Rather than threading all of the galvanized pipes, with the original design I used Kee Klamps. The pipes themselves were galvanized steel and then coated in a Rustoleum FlexSeal to make them black. But after four years, that Rustoleum finish began to rub away and not withstanding the environment as well as I wished. With time I also realized I probably over-engineered the original structure and all of the cross sections were not necessary even with the weight of all the monitors and the weight of the butcher block itself.

The previous desk build with the Rustoleum FlexSeal coated galvanized pipes, Kee Klamps, and plenty of cross bracing.

So with this new build I just opted for six vertical posts using 1.5-inch black pipe, normally used for natural gas applications. That way there is no painting of the pipes and the black finish will be maintained. With just using vertical pipes, no Kee Klamps for the cross sections are needed and a big time saver too as well as being less costly. For attaching the black pipe to the butcher block, standard black pipe flanges were used and threaded onto the pipes. This also makes it easier to re-use / move the desk in the future too if needed.

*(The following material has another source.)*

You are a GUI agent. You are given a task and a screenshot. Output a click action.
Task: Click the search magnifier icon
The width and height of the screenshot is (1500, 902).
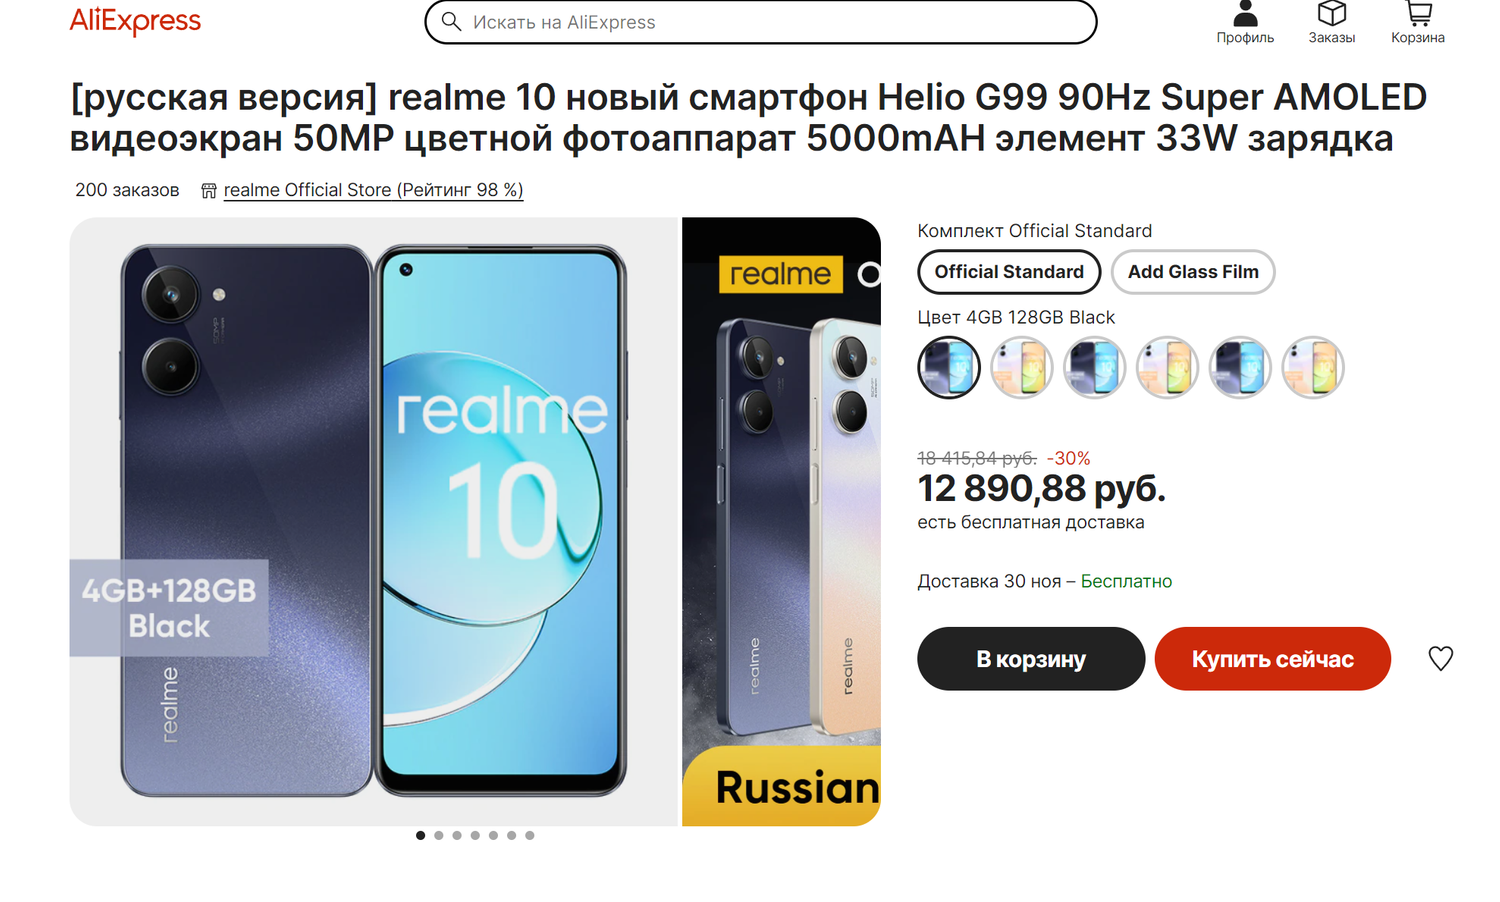451,21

To avoid the hassle of having to re-thread the pipes, I was working from 36-inch pipes and the threaded section against the flange underneath the desk. The side against the floor was cut. These plastic caps (affiliate link) were used for providing a clean finish against the floor and paired with furniture pads/sliders underneath had worked well. Those caps fit over the black pipe just fine when heating them using a heat gun.

The pipes were cut to 32 inches for allowing StarTech 12U server racks to easily slide underneath the desk without obstructions.

In the several weeks of using the desk since, this structure has been working out fine and using the six vertical pipes has proved sufficient even with the weight of four monitors, a Thelio Major desktop on top, and several laptops along with the random assortment of graphics cards and other hardware resting on top.

This design was much quicker and easier than painting the pipes previously and having to deal with the Kee Klamps as well as being much cheaper too due to less pipes and just the flanges rather than the other costly fittings.